Here’s a simple “construction” of a non-measurable set out of coin-toss sequences, i.e., of an event that doesn’t have a well-defined probability, going back to Blackwell and Diaconis, but simplified by me not to use ultrafilters. I’m grateful to John Norton for drawing my attention to this.
Let Ω be the set of all countably infinite coin-toss sequences. If a and b are two such sequences, say that a ∼ b if and only if a and b differ only in finitely many places. Clearly ∼ is an equivalence relation (it is reflexive, symmetric and transitive).
For any infinite coin-toss sequence a, let ra be the reversed sequence: the one that is heads wherever a is tails and vice-versa. For any set A of sequences, let rA be the set of the corresponding sequences. Observe that we never have a ∼ ra, and that U is an equivalence class under ∼ (i.e., a maximal set all of whose members are ∼-equivalent) if and only if rU is an equivalence class. Also, if U is an equivalence class, then rU ≠ U.

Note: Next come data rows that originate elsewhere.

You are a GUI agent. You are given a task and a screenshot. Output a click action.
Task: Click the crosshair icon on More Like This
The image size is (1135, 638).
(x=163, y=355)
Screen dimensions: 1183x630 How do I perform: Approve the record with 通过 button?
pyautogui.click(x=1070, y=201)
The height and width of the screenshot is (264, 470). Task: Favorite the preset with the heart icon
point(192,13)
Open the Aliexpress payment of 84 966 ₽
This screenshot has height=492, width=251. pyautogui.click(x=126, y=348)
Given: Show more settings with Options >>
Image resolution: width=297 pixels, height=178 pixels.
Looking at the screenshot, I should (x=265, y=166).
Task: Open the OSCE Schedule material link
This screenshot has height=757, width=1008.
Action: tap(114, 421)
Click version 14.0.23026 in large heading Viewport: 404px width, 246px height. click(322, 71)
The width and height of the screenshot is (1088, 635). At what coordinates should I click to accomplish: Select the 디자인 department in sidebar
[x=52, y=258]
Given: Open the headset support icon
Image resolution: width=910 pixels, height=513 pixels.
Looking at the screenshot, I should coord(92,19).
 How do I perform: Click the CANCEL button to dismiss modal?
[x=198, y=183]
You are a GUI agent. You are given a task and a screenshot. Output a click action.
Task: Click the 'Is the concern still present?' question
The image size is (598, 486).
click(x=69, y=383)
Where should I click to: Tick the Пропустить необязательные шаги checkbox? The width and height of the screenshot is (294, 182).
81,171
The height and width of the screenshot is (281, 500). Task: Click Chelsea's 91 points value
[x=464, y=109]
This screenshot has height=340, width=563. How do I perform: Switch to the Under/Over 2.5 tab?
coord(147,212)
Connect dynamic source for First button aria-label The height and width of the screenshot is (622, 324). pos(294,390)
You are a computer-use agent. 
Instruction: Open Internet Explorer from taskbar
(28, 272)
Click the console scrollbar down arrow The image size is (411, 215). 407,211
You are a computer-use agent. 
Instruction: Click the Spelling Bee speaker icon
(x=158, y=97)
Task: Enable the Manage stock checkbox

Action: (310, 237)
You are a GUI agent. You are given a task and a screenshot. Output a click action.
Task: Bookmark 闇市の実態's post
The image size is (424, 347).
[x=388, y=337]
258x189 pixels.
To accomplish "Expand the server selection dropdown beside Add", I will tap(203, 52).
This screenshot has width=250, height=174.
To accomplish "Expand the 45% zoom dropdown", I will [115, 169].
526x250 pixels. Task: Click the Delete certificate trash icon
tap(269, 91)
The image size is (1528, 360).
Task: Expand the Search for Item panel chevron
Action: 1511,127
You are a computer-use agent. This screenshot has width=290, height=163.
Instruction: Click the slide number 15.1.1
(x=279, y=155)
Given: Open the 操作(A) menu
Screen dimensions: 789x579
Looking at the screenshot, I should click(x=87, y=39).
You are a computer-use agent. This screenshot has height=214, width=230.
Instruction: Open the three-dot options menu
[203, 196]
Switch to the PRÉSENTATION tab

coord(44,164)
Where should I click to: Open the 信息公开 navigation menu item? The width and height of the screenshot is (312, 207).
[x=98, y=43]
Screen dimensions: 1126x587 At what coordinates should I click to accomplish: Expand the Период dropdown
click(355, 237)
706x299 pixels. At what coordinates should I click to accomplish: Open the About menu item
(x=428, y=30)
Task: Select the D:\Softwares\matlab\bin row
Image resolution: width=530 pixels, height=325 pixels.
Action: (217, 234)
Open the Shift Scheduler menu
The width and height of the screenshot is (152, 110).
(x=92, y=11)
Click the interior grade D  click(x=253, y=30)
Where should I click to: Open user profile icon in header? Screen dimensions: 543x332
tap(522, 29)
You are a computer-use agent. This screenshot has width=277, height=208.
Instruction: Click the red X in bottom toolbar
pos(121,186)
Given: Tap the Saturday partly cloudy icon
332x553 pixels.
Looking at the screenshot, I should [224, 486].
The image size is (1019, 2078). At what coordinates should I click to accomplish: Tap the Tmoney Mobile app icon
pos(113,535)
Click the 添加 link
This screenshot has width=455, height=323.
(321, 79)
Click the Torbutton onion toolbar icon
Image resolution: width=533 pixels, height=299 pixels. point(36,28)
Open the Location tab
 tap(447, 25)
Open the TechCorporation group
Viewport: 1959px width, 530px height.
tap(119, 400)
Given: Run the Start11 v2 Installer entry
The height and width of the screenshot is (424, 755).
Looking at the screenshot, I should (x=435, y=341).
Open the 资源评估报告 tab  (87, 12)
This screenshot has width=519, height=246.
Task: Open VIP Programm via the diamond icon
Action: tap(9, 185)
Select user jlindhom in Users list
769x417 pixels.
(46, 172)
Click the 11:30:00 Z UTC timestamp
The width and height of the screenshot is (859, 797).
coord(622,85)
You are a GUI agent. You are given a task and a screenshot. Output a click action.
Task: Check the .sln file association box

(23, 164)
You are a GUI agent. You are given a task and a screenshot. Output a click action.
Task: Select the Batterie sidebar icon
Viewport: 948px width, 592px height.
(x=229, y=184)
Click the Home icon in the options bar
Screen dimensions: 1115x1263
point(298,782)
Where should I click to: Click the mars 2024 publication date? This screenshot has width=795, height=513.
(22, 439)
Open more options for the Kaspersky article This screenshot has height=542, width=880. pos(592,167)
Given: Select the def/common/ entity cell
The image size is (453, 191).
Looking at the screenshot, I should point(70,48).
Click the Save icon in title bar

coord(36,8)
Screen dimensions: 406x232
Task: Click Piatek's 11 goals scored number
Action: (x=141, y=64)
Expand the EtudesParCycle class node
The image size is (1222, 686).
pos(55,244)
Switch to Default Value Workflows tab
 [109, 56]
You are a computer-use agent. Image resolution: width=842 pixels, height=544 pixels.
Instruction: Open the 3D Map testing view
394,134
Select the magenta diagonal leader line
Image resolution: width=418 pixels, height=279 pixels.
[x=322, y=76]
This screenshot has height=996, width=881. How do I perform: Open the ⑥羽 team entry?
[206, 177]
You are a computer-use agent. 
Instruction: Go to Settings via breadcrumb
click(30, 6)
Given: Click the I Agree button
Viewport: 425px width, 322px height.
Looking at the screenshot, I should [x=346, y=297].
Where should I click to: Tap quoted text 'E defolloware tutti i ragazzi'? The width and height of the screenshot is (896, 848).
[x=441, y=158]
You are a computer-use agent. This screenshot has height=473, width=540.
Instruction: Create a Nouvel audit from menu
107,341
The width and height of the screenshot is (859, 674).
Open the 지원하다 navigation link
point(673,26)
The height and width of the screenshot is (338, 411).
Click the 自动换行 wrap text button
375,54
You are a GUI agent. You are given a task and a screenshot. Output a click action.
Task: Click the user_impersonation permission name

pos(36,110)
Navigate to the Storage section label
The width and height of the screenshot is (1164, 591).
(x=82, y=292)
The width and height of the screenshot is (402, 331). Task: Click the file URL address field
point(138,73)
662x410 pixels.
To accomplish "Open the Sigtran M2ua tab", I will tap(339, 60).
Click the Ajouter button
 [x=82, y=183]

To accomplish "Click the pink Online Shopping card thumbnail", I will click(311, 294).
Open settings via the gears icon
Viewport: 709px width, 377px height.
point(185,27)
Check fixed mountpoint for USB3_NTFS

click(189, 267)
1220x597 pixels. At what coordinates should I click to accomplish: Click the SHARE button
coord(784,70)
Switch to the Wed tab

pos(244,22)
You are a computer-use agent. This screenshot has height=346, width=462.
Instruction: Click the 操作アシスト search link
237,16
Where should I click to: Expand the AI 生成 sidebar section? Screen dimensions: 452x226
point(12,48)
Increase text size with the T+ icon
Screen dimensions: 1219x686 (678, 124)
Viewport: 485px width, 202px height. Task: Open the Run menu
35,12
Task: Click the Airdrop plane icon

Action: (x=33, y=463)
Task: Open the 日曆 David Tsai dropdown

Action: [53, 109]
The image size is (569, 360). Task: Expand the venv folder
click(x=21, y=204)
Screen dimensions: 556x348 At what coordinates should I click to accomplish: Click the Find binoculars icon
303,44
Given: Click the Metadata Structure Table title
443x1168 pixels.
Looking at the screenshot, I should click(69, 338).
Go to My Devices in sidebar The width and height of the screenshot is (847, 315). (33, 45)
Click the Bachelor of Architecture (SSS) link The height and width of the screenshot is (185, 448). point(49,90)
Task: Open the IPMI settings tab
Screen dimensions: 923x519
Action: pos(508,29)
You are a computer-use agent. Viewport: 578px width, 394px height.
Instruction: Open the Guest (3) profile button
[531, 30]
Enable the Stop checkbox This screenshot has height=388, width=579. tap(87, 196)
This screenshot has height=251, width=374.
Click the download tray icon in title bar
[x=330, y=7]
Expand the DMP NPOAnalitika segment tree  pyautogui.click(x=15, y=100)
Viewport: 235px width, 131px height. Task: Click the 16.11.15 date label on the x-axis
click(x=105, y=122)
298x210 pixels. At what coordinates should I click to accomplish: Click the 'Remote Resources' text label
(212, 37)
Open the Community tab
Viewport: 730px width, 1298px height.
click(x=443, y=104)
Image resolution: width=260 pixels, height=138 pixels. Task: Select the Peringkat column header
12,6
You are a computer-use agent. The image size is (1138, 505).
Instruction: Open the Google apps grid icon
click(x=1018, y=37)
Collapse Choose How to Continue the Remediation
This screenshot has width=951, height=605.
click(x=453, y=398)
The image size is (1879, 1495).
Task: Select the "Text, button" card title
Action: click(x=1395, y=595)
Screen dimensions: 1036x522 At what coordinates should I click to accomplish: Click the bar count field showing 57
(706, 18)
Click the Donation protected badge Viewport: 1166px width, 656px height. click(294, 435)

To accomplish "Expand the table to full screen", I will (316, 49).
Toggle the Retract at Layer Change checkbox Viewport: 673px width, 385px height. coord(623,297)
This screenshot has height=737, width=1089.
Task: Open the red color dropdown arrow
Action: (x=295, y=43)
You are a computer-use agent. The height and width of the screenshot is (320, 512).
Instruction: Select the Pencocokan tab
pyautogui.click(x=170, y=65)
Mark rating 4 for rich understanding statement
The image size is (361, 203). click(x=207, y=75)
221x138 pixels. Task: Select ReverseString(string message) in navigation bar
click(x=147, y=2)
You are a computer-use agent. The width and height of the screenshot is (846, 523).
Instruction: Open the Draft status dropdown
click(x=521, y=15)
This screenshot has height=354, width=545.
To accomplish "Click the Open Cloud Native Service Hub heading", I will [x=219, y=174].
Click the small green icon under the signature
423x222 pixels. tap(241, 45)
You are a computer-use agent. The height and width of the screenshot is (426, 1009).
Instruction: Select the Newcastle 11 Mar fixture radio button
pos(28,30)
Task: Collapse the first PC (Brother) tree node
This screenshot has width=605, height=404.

Let C be the set of all unordered pairs {U, rU} where U is an equivalence class under ∼. (Note that every equivalence class lies in exactly one such unordered pair.) By the Axiom of Choice (for collections of two-membered sets), choose one member of each pair in C. Call the chosen member “selected”. Then let N be the union of all the selected sets.
Here are two cool properties of N:
Every coin-toss sequence is in exactly one of N and rN.
If a and b are coin-toss sequences that differ in only finitely many places, then a is in N if and only if b is in N.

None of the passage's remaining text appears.